Господи, здравствуй. Вот я, весь, что есть, и пришёл.
Прямо к Тебе из окопа, не прибранный, грязный.
Пахнет на небе у вас чудо, как хорошо,
Там пахнет порохом... кровью и потом... весною... Разным.

Надо сказать по другому, а как - я не знаю, прости.
Видел Тебя на иконе - от силы пяток раз, не боле,
Пальцы сложить не умею, сжал, словно монетку в горсти.
И матершины рот полон, но это от дикой боли.

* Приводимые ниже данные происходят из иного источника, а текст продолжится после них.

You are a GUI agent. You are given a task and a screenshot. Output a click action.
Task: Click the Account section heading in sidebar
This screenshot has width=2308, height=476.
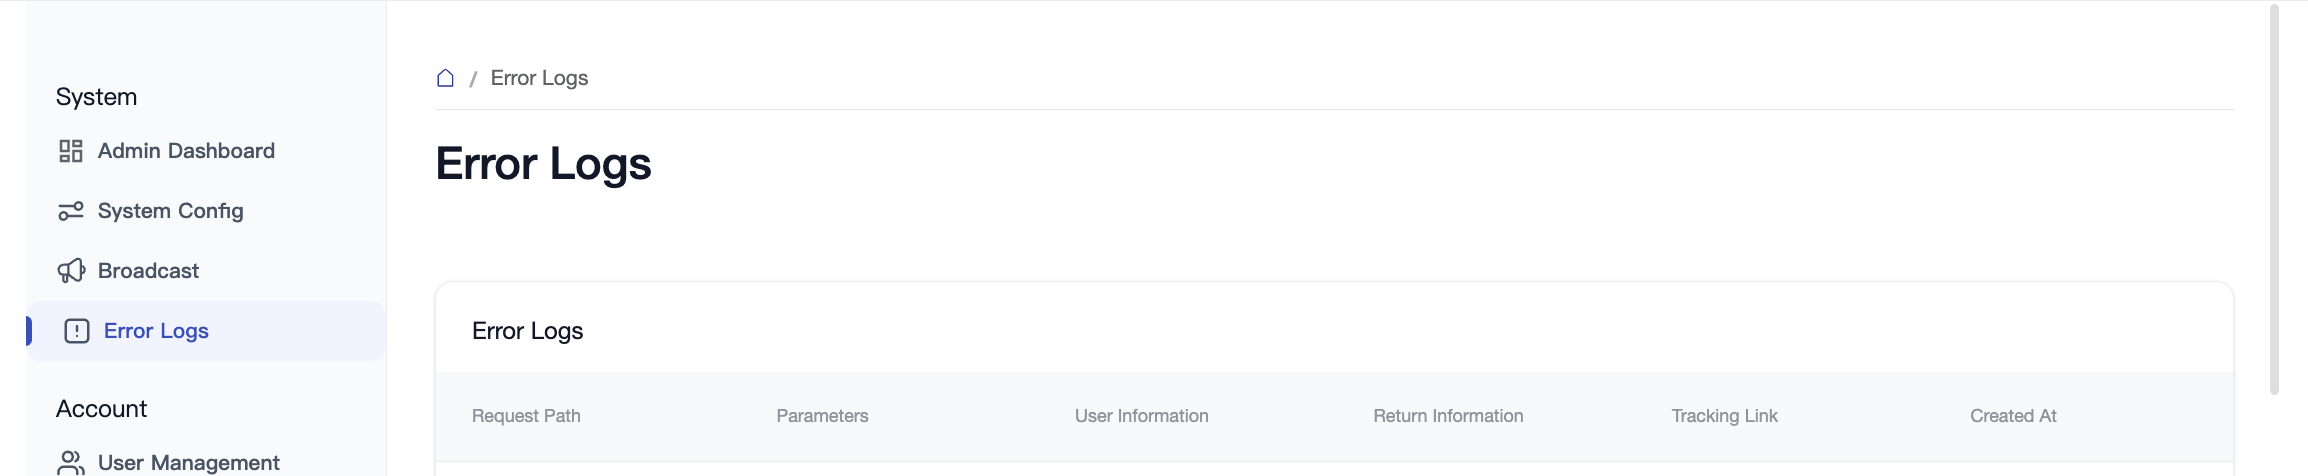pos(102,409)
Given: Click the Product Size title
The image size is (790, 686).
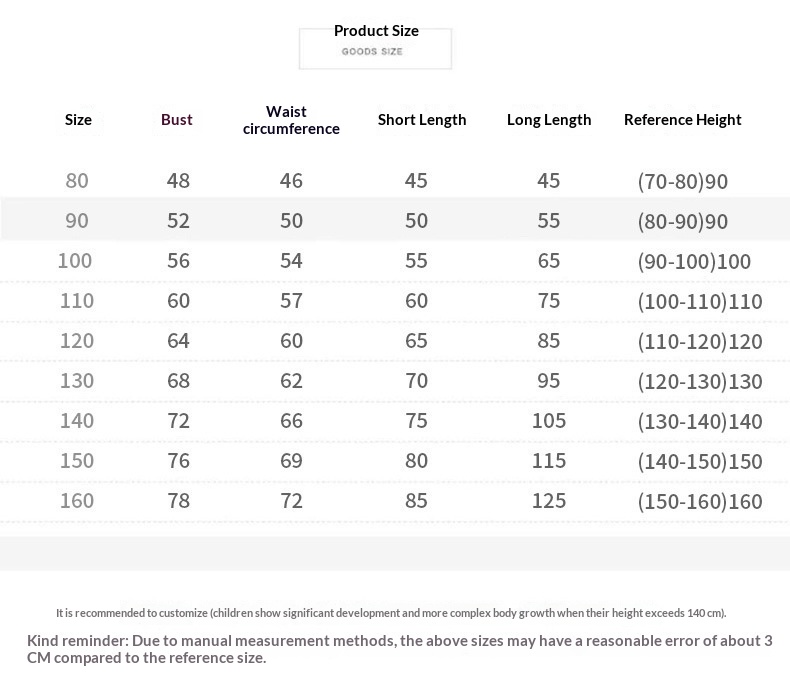Looking at the screenshot, I should click(x=376, y=31).
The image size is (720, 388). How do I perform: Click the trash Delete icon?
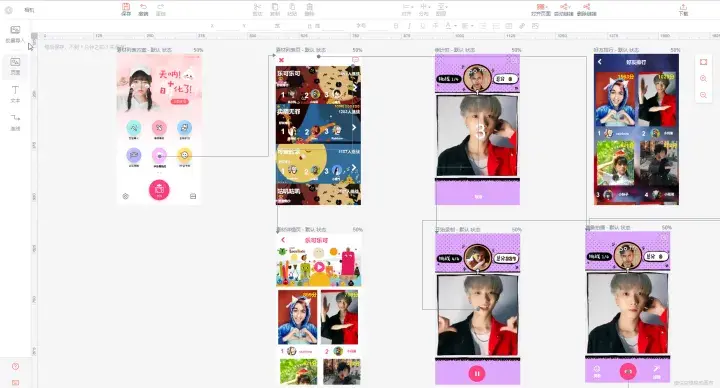coord(309,9)

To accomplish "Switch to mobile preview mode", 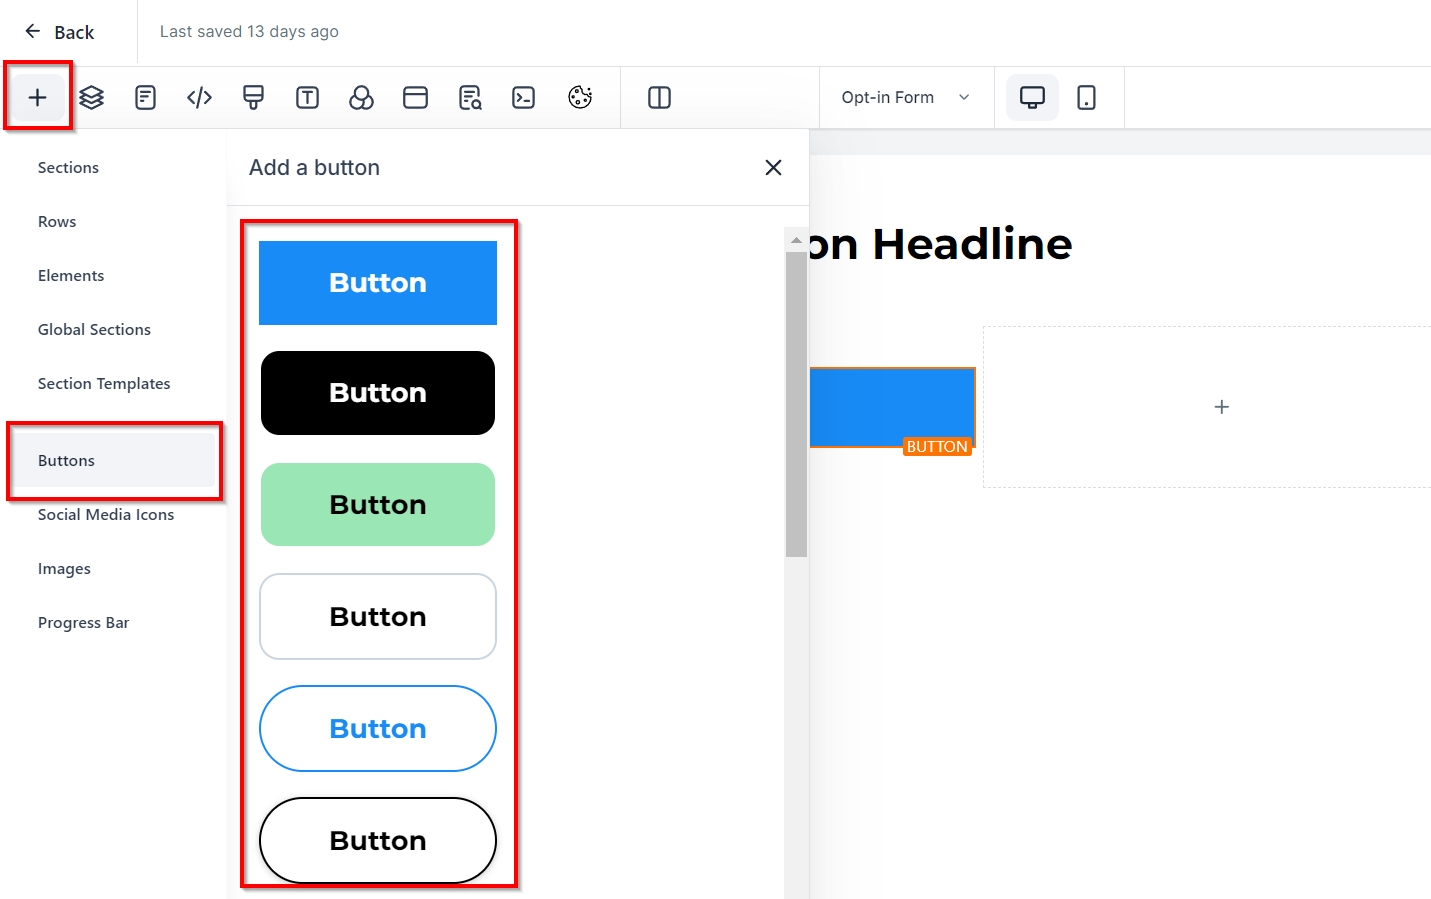I will point(1086,97).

Нас беспилотник укропский в прицел с друганом взял, ага.
Только из отпуска парень, сынок у него народился,
И тут эта, будь она проклята, "баба-яга"
На нас сто двадцатый калибр... Я в первый раз перекрестился.

Ты, Господи, можешь не верить, а я и не помню как
Пузом упал на ту мину в окопную нашу жижу,
Чувствую, что лечу и больно. Господи, больно так!
А кишки летят за мною, и я их глазами вижу.

Лечу, матерюсь на чём свет... так с матом и долетел.
А от взорвавшей мозг боли здесь даже следа нет .
Рассказывали, Ты в своё время помучился на Кресте.
А мне повезло, я сразу - и прямо к Тебе. И куда мне?

Вновь прибывшим, слышал, положено на Страшный Суд,
А я жил неряшливо... баб любил, ну и стакашек.
Крестился - вот, перед штурмом, вчера в тыловом лесу.
Но, честно, мне - после войны - уже ничего не страшно.

... Как будто из боя не вышел, сжимает в руках автомат,
В разодранном камуфляже. А Бог сидит на Престоле
И говорит с улыбкой: иди, отдыхай, солдат.
За жизнь отца сын его душу твою отмолит.